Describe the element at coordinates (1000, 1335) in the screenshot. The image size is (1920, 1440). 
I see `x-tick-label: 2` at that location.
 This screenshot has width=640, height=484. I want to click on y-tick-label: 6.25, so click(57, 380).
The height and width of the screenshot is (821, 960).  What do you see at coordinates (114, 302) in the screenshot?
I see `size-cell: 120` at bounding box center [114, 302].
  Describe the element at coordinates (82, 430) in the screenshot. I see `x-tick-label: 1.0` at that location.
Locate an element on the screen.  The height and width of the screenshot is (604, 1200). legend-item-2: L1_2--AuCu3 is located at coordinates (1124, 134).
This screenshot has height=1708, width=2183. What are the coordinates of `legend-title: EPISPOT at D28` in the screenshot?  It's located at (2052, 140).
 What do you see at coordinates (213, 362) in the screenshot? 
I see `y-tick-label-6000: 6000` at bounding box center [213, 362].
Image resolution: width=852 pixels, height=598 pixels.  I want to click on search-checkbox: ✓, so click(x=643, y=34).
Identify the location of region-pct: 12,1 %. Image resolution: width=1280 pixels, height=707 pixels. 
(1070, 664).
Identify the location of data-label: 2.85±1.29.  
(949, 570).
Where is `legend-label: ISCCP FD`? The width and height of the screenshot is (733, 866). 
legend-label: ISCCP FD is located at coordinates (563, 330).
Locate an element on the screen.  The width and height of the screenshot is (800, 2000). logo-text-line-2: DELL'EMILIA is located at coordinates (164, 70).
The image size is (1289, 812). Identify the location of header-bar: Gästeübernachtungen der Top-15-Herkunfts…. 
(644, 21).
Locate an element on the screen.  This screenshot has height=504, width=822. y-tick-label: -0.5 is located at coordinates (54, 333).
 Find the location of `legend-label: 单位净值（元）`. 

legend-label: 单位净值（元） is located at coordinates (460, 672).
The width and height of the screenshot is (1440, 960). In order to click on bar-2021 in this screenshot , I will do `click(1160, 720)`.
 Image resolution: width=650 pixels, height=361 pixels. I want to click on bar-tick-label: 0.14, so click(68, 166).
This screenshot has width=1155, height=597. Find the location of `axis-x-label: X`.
━━━━━━━━━━━━━━━━
= WORK REQUIRED =
Locate every line in the records above that contains the string "Find", with case significant, and copy each of those lines.

= ANSWER TO THIS TASK =
 Find the location of `legend-label: 单位净值（元）`. 
This screenshot has width=1155, height=597. Find the location of `axis-x-label: X`.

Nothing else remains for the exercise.